▸ Task to carry out:
Report how many lines of the entries below contain the word "will", and nothing more.

------------

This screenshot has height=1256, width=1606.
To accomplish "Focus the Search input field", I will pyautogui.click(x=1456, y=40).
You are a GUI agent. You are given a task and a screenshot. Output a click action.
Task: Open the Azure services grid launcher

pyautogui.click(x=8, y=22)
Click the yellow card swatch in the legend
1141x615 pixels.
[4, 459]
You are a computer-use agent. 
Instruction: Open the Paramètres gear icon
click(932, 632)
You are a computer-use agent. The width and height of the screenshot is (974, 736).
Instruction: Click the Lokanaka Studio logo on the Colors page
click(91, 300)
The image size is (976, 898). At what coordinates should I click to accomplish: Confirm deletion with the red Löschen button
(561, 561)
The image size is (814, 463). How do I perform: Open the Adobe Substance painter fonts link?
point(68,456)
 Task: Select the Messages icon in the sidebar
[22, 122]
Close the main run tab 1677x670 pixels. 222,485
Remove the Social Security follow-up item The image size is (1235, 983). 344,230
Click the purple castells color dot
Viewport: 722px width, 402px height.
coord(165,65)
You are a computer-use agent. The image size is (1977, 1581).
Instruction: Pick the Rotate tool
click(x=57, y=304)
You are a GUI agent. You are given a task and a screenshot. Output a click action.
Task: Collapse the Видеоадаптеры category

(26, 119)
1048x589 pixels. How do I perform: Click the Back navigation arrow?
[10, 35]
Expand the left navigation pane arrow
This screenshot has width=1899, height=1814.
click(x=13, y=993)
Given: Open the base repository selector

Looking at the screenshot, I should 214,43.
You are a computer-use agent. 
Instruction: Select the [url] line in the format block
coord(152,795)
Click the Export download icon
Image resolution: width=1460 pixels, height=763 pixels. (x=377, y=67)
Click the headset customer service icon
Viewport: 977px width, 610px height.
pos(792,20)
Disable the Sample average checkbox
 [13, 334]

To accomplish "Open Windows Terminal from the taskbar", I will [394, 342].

------------

▸ Response box:
2